▸ **DESCRIPTION OF THE TASK**:
Repeat only what runs from the line with "Task: Click the purple cookie consent icon" through the last line of the data below, both included, keeping every word as it is and leaving out the pictures.

******************************

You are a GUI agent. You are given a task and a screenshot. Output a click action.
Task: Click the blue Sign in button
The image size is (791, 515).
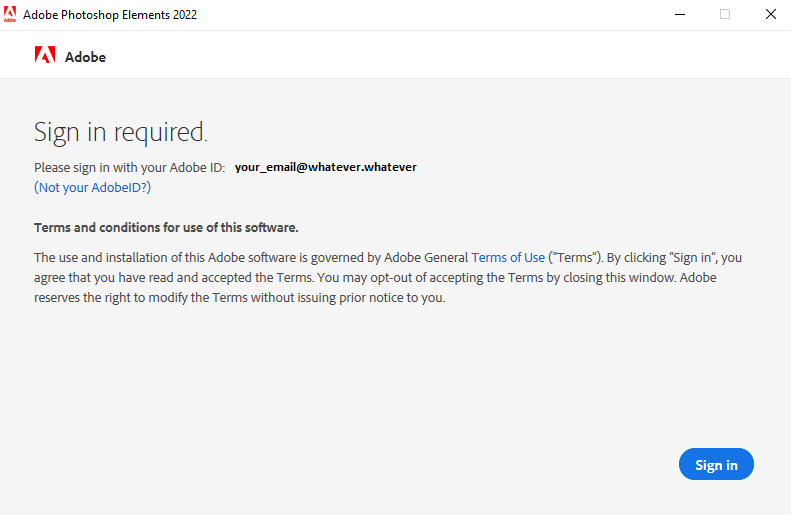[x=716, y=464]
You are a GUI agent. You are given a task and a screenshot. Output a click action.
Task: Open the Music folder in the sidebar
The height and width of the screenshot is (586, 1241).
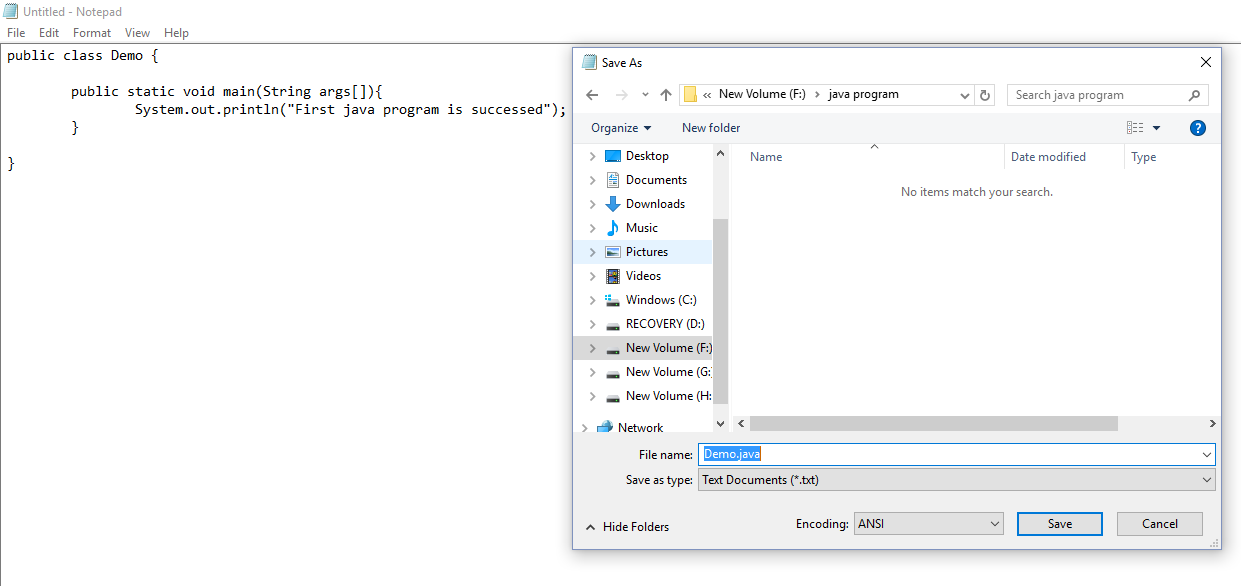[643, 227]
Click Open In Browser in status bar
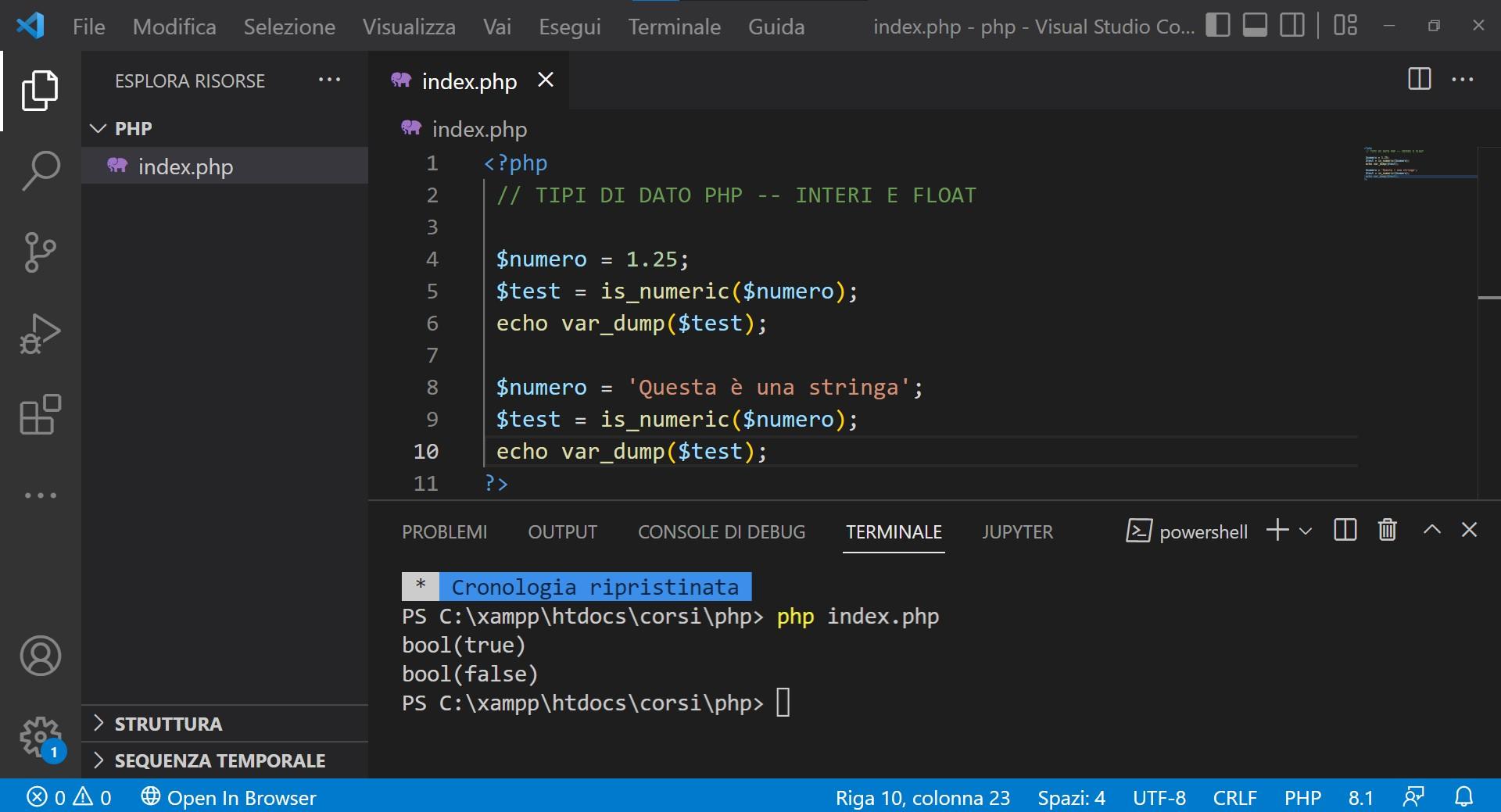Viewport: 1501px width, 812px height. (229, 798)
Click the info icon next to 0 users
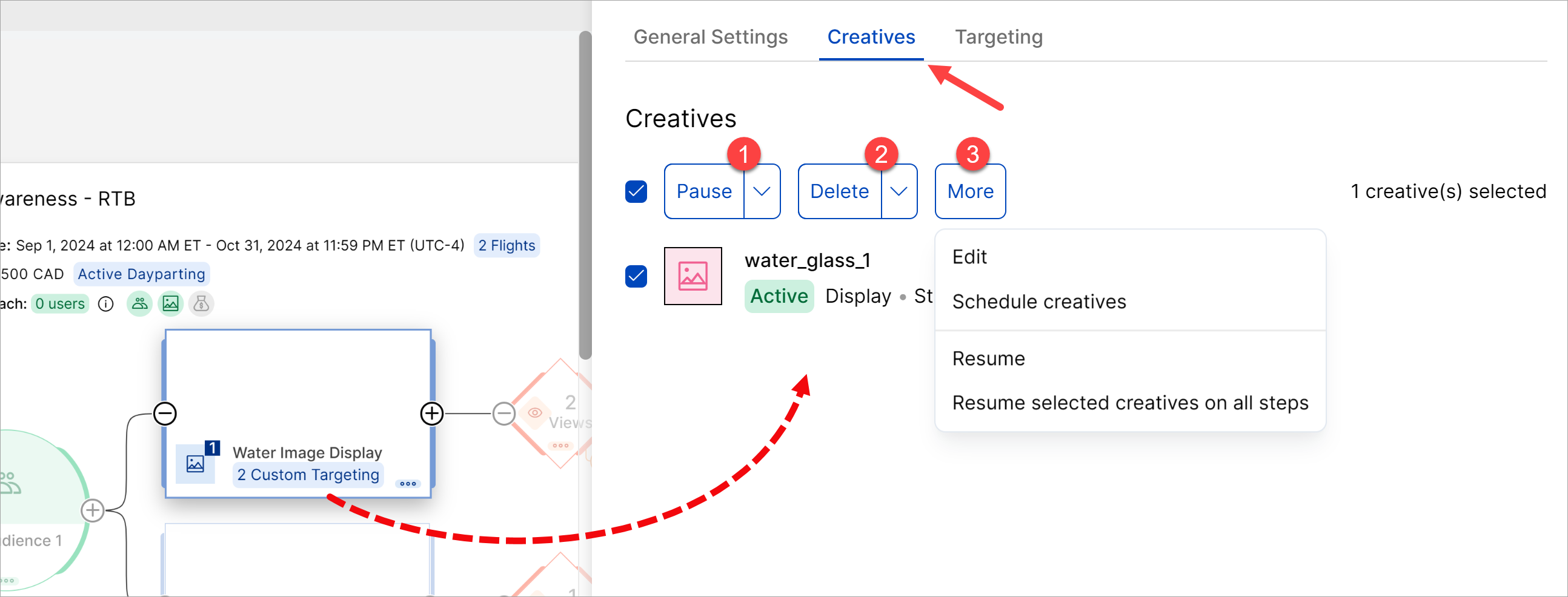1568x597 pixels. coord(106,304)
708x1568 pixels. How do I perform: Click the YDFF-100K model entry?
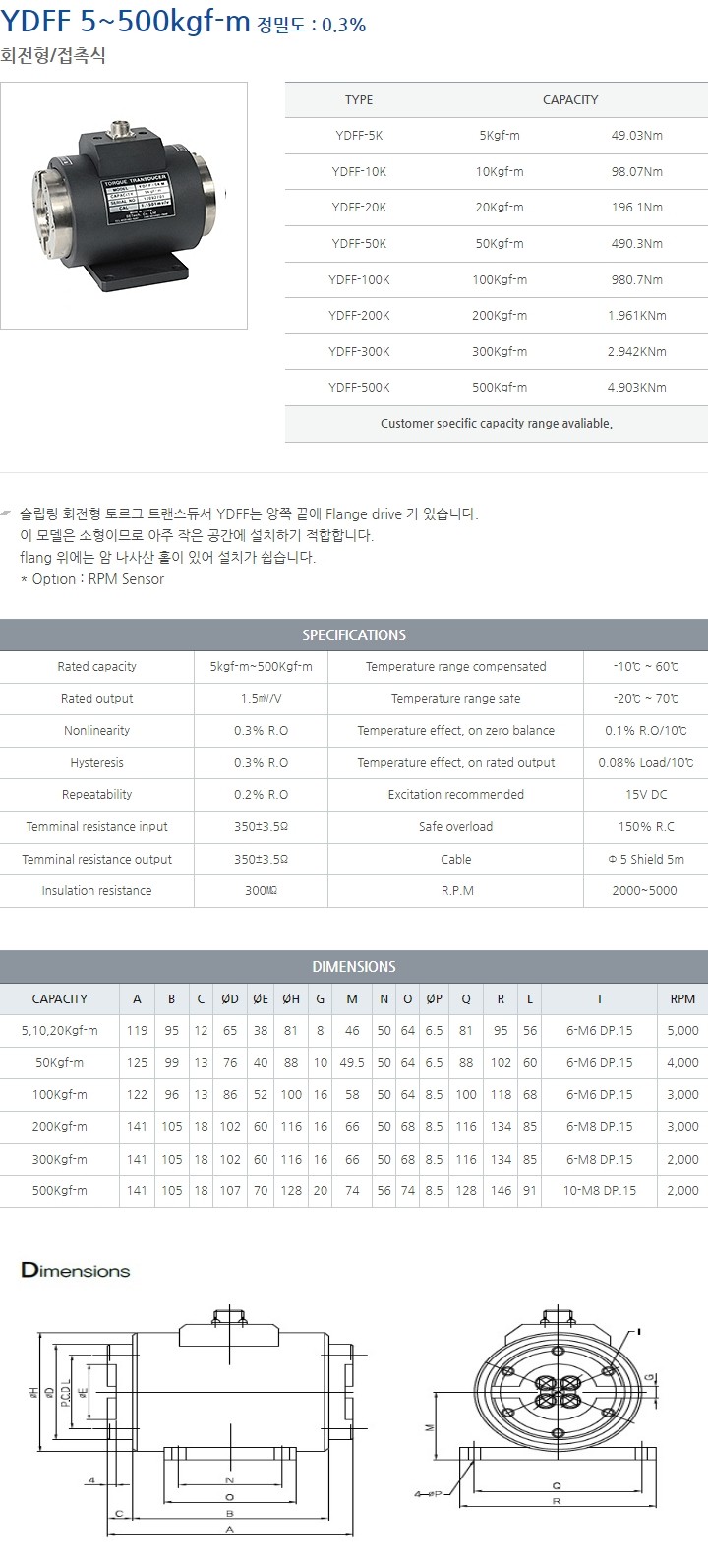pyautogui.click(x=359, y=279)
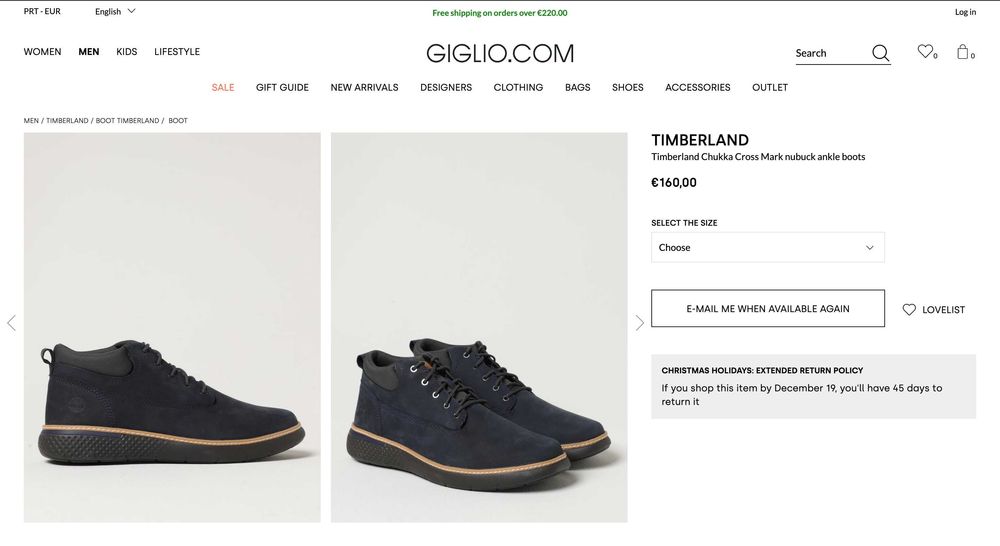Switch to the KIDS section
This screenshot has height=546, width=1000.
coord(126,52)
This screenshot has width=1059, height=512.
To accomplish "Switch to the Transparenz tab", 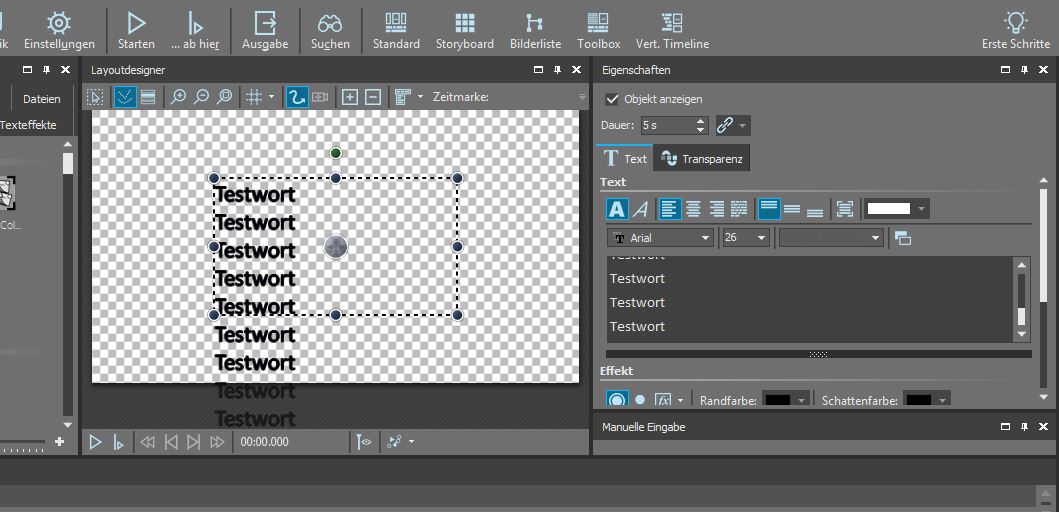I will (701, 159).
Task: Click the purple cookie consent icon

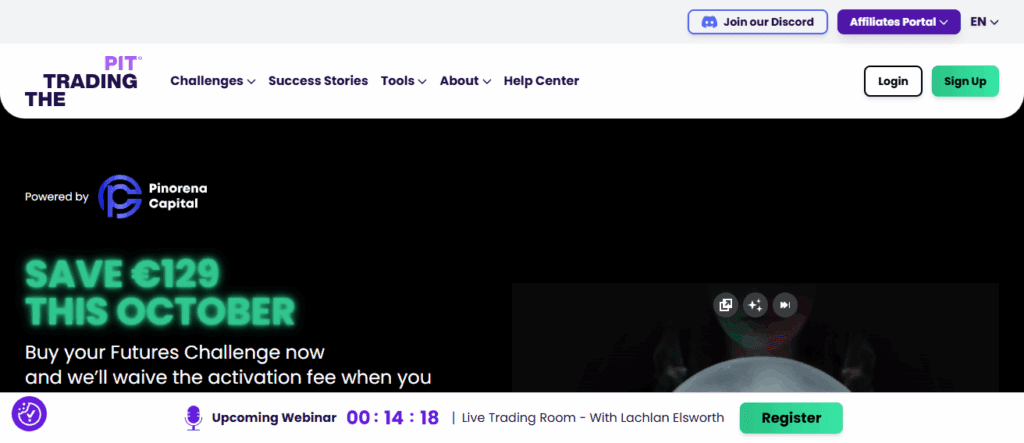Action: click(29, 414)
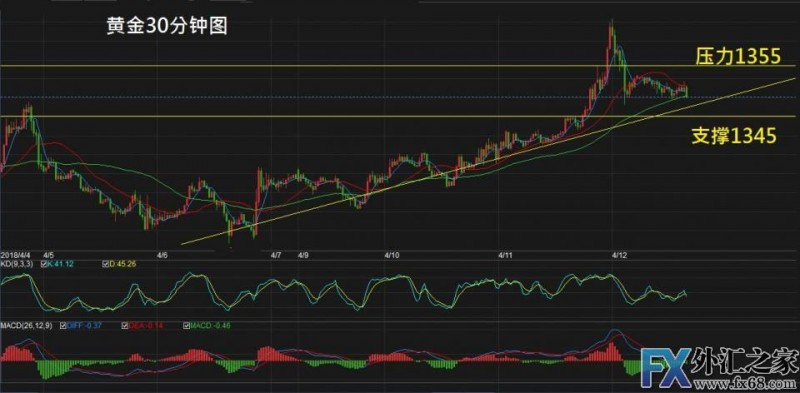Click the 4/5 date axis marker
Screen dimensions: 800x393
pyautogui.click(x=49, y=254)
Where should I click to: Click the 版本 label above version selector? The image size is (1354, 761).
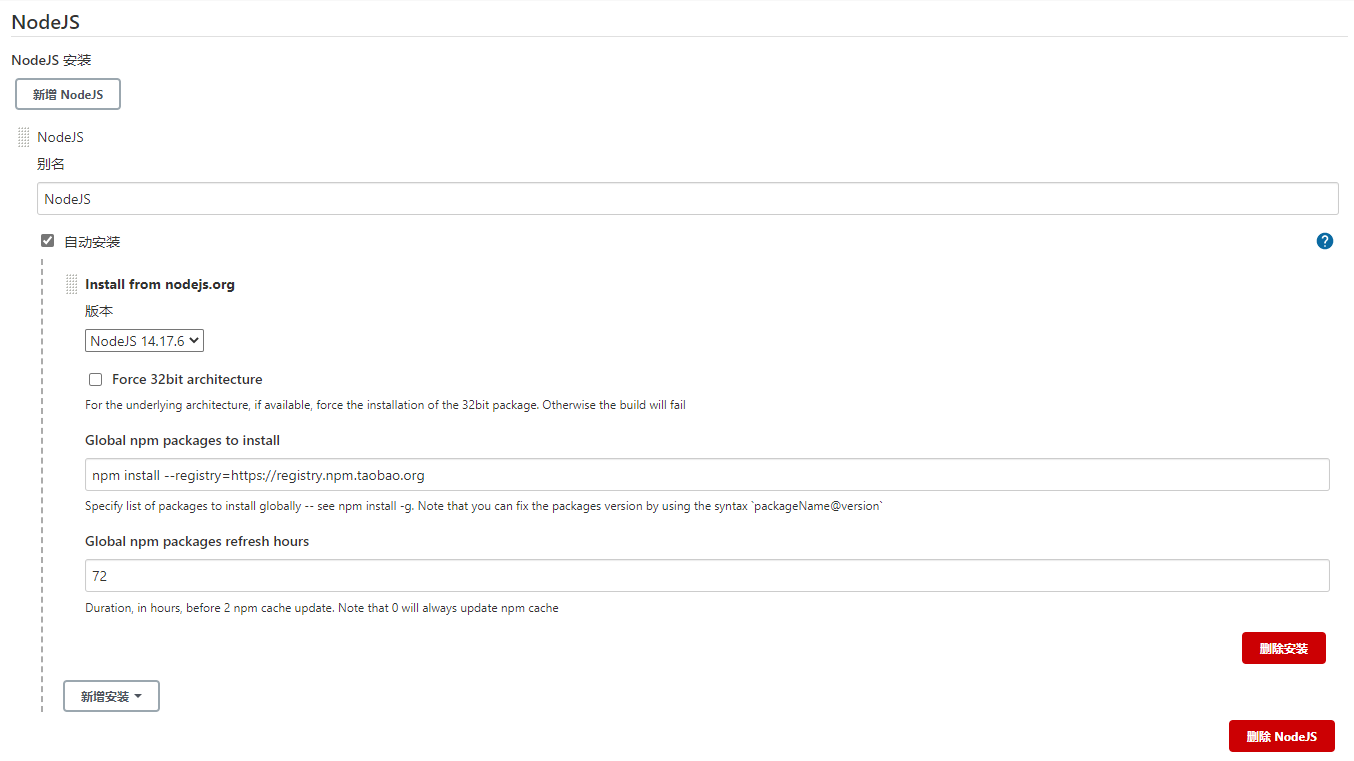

******************************

▸ **TASK SOLUTION**:
Task: Click the purple cookie consent icon

Action: click(29, 414)
Click the 4/5 date axis marker
Screen dimensions: 800x393
pyautogui.click(x=49, y=254)
Where should I click to: Click the 版本 label above version selector? The image size is (1354, 761).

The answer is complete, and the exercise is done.